AU-DELA DE LA RELEGATION CHAPITRE 7 - TEL GALEHAUT, UN DESTIN SCELLE PAR L'ECOUTE...

C'était de nouveau dimanche. Il se leva tôt bien qu'il soit resté tard à écouter Radio Londres. Avant d'aller à l'église, il fit une longue promenade, bien sûr dans les limites de l'emprise, parcourant de long en large les quatre rues et les quelques sentiers du village. Il confia les quelques nouvelles entendues sur Radio Londres à un autre détenu.

À cette époque il ne faisait que penser à son problème et à ce que lui avait dit le maestro Ferraris. Il n'avait pas eu l'occasion de lui en reparler, en fait il n'avait rien de nouveau à lui dire ou lui demander.

Il s'arrêta place de l'église et regarda la mer devant lui. Il entendit dans son dos le petit chœur des enfants qui se préparait pour la grande messe. Il écoutait volontiers ces petites voix si assorties qui l'attendrissaient beaucoup tout en le rendant mélancolique quand s'élevait leur chant. Il y voyait une sérénade à la vie qui passe...

Quand ce fut l'heure, il se retourna, monta l'escalier bordé de murets courbes et entra dans la petite église encore garnie des décorations mises les jours précédents pour la fête de la sainte patronne de Ventotene. Il vit Aniello qui le salua d'un sourire et d'un signe de la tête et il fut de nouveau troublé. Alors il regarda la statue en bois de Sainte Candide, ce n'était pas du grand art, mais elle était jolie.

La messe chantée commença. Le son doux de l'orgue l'émut, pénétra profondément son âme et en toucha les fibres les plus cachées et les plus sensibles. Il réalisa que ce n'était pas l'organiste habituel qui jouait, celui-ci avait un toucher léger et sublime... il arrivait à tirer une vraie mélodie du vieil orgue.

Il n'arriva pas à se retenir et regarda de nouveau à droite, vers Aniello... et il le regardait encore... ou de nouveau ? avec son sourire indéfinissable.

"Bon dieu," se dit-il, et cette invocation n'osait pas être une prière, "que m'arrive-t-il donc ?"

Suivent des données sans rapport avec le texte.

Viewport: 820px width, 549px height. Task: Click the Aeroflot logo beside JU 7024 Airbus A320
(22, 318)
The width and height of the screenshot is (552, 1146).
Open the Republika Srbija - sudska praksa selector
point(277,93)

Quand la messe prit fin, Aldemaro sortit presque en hâte. Aniello le rejoignit en courant un peu et marcha à côté de lui.

"Salut, Aldemaro. Tante Tanina t'a dit que je mange de nouveau avec vous ?"

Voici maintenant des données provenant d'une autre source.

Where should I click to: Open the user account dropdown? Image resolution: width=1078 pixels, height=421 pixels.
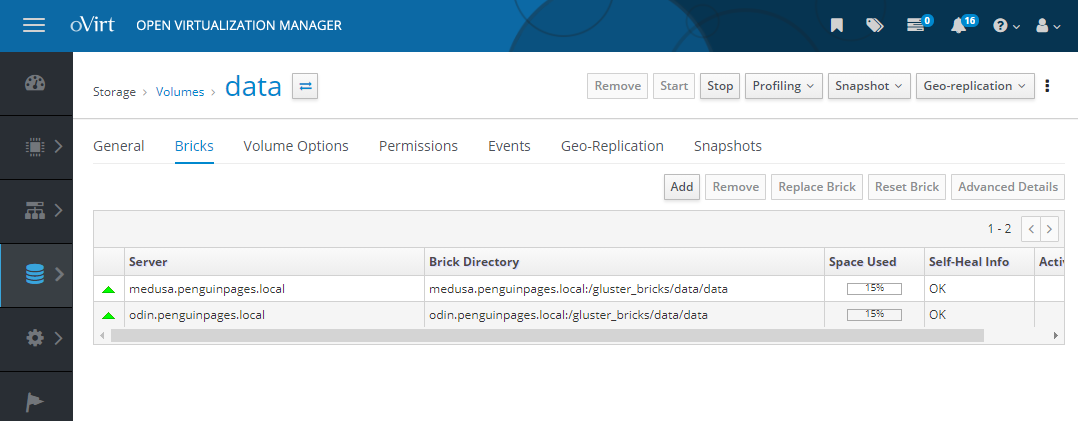pos(1048,26)

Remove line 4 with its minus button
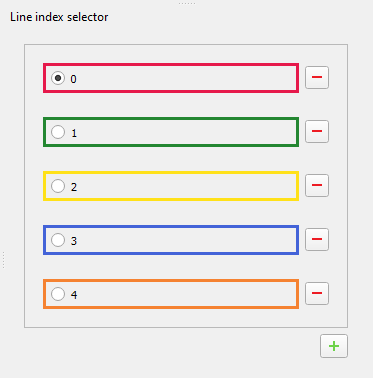317,293
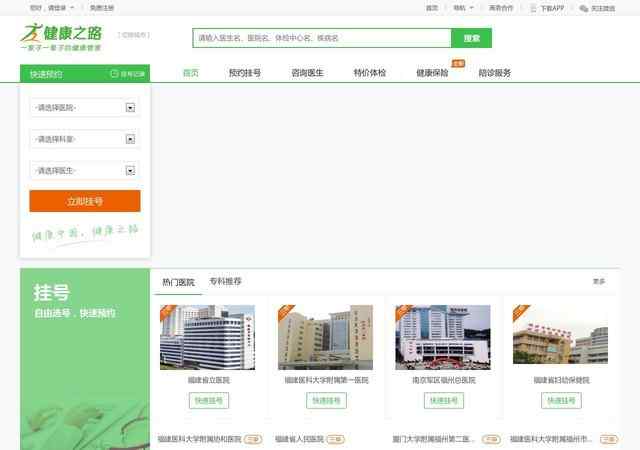The height and width of the screenshot is (450, 640).
Task: Expand the 请选择医生 dropdown
Action: [x=130, y=171]

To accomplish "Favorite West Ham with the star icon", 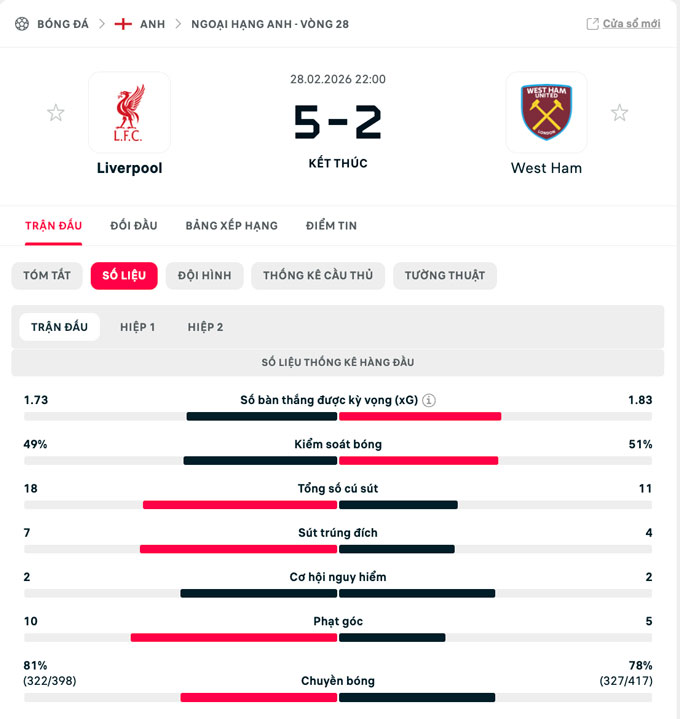I will click(x=619, y=113).
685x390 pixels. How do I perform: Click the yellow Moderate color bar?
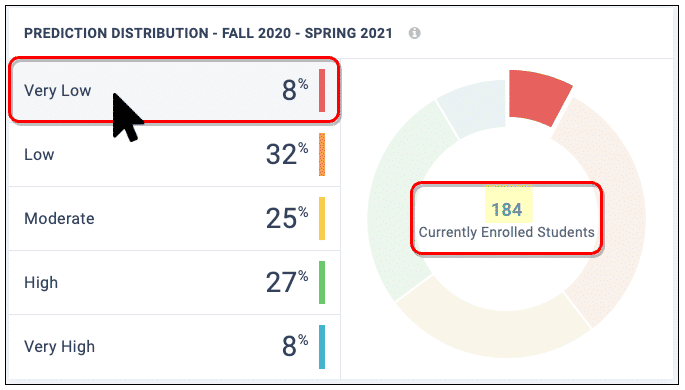322,218
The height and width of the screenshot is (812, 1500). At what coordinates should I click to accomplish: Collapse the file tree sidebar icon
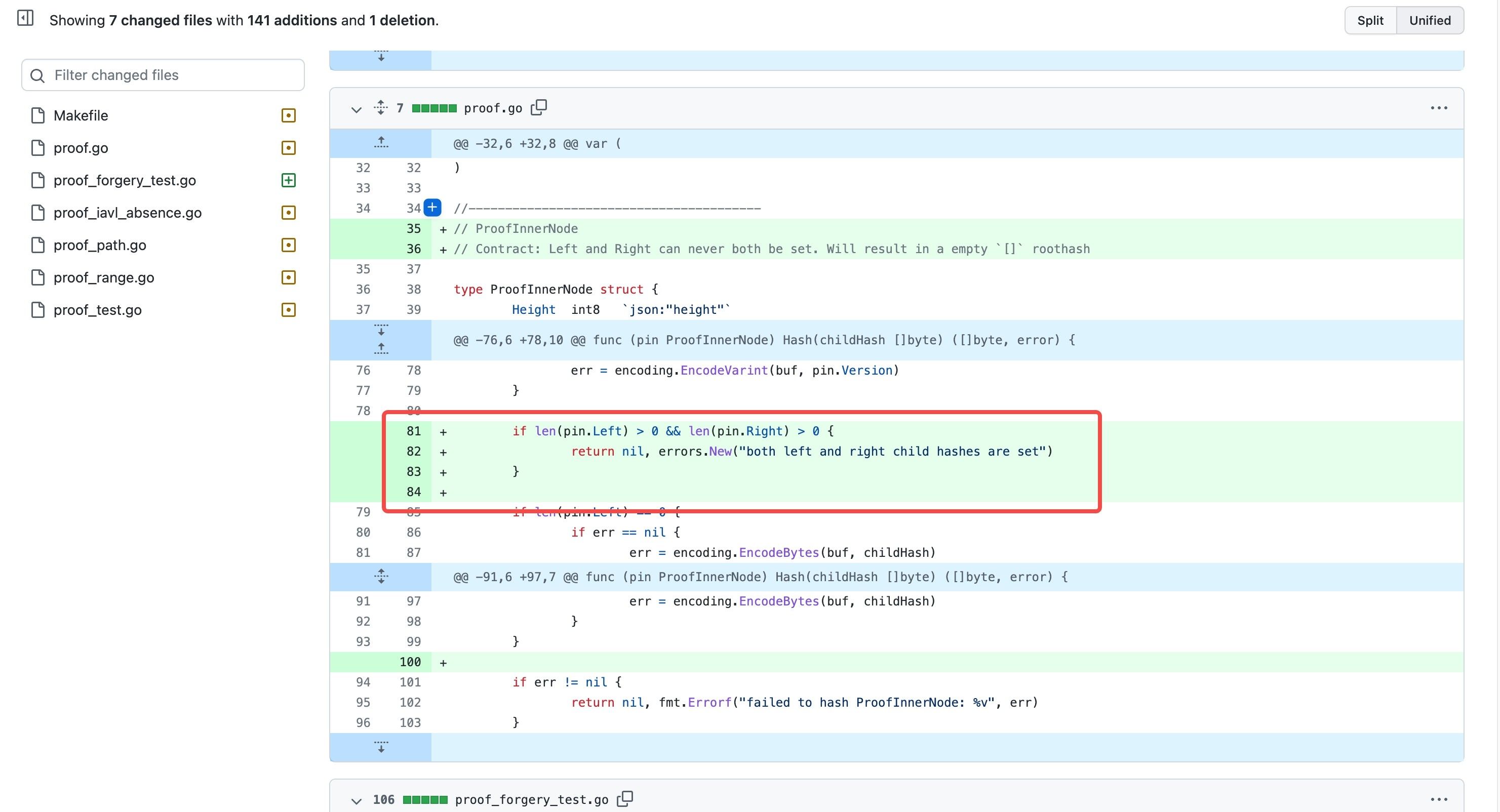click(25, 19)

"Non... mais ça me fait plaisir..."

"À moi aussi... très. Comment vas-tu ?" lui demanda-t-il et il ajouta très doucement : "Et... la radio ?"

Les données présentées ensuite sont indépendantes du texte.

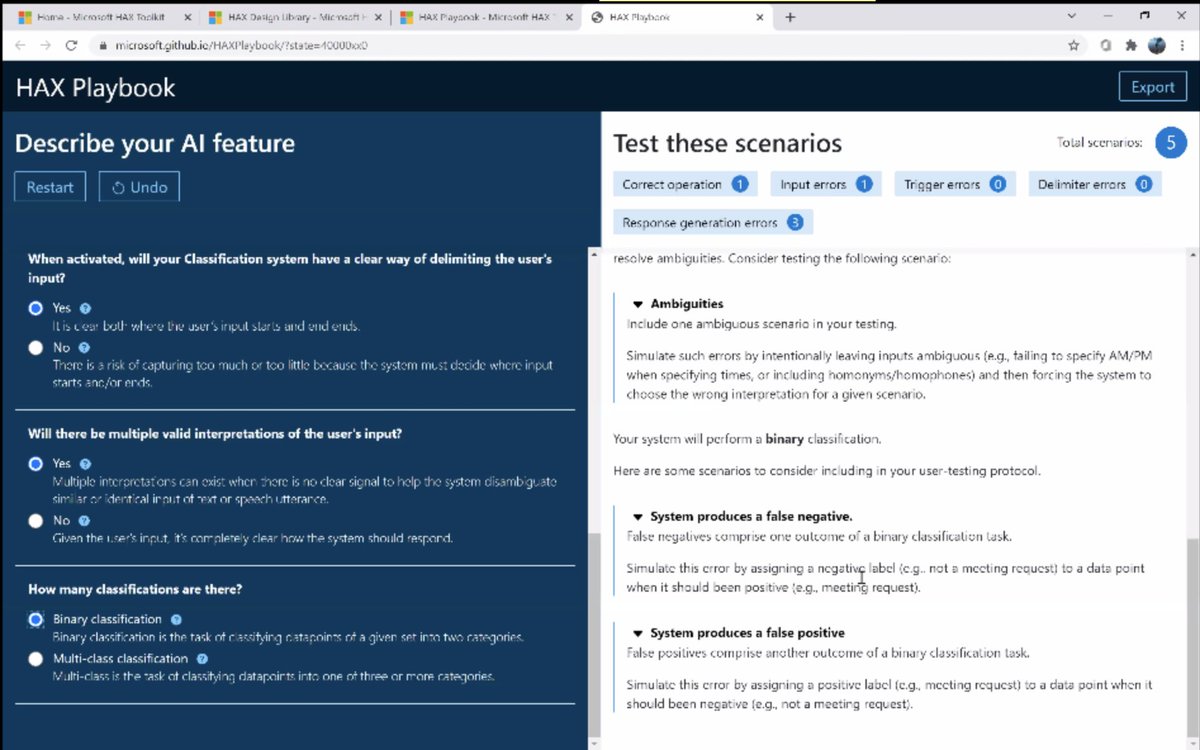Choose "Multi-class classification" option

(35, 658)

"Bien, elle et moi. La réception est un peu parasitée..." dit-il, puis il ajouta, un peu ironique, "guère mieux que moi !"

"Ce qui compte c'est que tu vas bien... Et l'organiste, il est bon, non ?"

"Oui... ce n'était pas le même que d'habitude..."

"Non, c'est le frère du curé qui est venu le voir. Tu sais, il est organiste à la cathédrale de Naples, dit-on. Es-tu déjà allé à Naples ?"

"Non..."

"Moi non plus. J'aimerais bien y aller... avec toi."

"Avec moi ?" lui demanda Aldemaro, un peu surpris. "Mais je... il me reste trois ans de détention avant de pouvoir bouger d'ici... Si ma peine n'est pas prolongée... comme c'est souvent le cas."

"Et bien je t'attendrai trois ans. Et toi, tiens-toi bien pour ne pas être prolongé, d'accord ? Ça ne te plairait pas d'aller à Naples avec moi ?" lui demanda-t-il joyeusement.

"Loin de cette île, si belle qu'elle soit, j'irais n'importe où..." lui répondit Aldemaro et un long frisson le parcourut quand il sentit qu'il s'excitait de nouveau et qu'il sentait l'envie montante de le serrer dans ses bras et d'embrasser ces douces lèvres...

"Je suis content que nous mangions encore ensemble. Tu passeras aussi l'après-midi avec moi ?"

"Oui, volontiers..." murmura Aldemaro en réponse.

"Après le repas, tu me feras écouter ta radio ?"

"Radio Londres n'émet en italien que le soir, après dix heures et je n'ai pas envie de changer de station, vu le mal que j'ai eu à trouver le point de bonne réception."

"Alors je pourrais peut-être rester dîner, tu me ferais écouter après ? Tante Tanina n'aura certainement rien contre le fait de me garder à dîner."

"D'accord."

"Mais... ça t'ennuie que je reste ?"

"Non... Pourquoi cette question ?"

"Je ne sais pas, mais... tu n'as pas l'air... content."

"Pardon, j'étais seulement distrait..."

"À quoi pensais-tu ?"

"À... cette guerre... dont j'ignore comment elle va finir..." dit Aldemaro, sans penser à la guerre entre l'Axe et les Alliés mais à celle qui faisait rage en lui.

"Ta radio dit que l'Italie est en train de perdre, c'est ça ?"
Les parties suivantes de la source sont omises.